Gather, from the listing beneath this task, every line holding the string "Choose".
----
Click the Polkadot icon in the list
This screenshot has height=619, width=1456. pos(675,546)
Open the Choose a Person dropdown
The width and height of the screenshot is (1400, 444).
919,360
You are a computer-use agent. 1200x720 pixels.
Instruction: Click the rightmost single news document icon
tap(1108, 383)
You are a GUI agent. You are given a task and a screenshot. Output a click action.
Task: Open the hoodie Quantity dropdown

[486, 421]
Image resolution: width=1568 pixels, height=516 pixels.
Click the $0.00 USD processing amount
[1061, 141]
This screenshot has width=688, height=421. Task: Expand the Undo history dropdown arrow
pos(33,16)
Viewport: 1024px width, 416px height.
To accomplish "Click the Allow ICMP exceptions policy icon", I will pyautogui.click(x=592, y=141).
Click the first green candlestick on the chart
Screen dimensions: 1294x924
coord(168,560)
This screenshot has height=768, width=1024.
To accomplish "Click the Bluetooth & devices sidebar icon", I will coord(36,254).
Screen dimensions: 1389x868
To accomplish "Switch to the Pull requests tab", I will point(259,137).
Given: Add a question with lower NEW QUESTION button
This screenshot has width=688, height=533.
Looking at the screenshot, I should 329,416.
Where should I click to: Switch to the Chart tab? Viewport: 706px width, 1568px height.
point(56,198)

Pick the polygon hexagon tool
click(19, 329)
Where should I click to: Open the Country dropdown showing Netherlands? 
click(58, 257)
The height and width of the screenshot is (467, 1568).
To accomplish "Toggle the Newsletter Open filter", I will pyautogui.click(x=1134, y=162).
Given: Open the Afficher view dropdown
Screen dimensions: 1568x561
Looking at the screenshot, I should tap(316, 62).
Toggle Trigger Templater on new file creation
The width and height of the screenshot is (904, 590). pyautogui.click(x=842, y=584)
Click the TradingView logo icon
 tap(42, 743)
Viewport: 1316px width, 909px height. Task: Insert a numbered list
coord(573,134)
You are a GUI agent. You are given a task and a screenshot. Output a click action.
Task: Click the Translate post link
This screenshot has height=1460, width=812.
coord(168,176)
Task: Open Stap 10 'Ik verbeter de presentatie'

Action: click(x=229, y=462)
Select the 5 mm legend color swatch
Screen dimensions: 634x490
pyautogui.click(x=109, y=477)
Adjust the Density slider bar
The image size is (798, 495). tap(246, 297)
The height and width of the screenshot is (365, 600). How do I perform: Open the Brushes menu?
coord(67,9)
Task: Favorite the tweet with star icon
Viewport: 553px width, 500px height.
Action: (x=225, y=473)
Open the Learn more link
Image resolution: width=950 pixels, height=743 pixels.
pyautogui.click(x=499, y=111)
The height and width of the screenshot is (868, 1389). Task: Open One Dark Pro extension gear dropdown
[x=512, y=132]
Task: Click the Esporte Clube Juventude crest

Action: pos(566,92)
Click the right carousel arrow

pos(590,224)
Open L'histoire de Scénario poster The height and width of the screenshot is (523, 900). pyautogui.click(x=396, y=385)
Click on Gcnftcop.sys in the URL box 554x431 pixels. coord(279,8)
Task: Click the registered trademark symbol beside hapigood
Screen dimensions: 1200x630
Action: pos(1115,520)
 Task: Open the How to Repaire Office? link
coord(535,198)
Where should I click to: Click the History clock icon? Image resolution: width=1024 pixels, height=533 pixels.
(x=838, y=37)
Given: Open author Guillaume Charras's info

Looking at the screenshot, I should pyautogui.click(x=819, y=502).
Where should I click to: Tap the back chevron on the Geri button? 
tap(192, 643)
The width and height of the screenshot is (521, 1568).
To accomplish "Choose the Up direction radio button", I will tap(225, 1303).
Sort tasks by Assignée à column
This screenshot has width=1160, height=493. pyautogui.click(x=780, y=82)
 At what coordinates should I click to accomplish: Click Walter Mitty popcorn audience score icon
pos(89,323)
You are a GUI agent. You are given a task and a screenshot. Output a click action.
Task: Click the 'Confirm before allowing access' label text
----
▶ [YOUR RESPONSE]:
Open the Choose a Person dropdown
To accomplish "Choose the Up direction radio button", I will tap(225, 1303).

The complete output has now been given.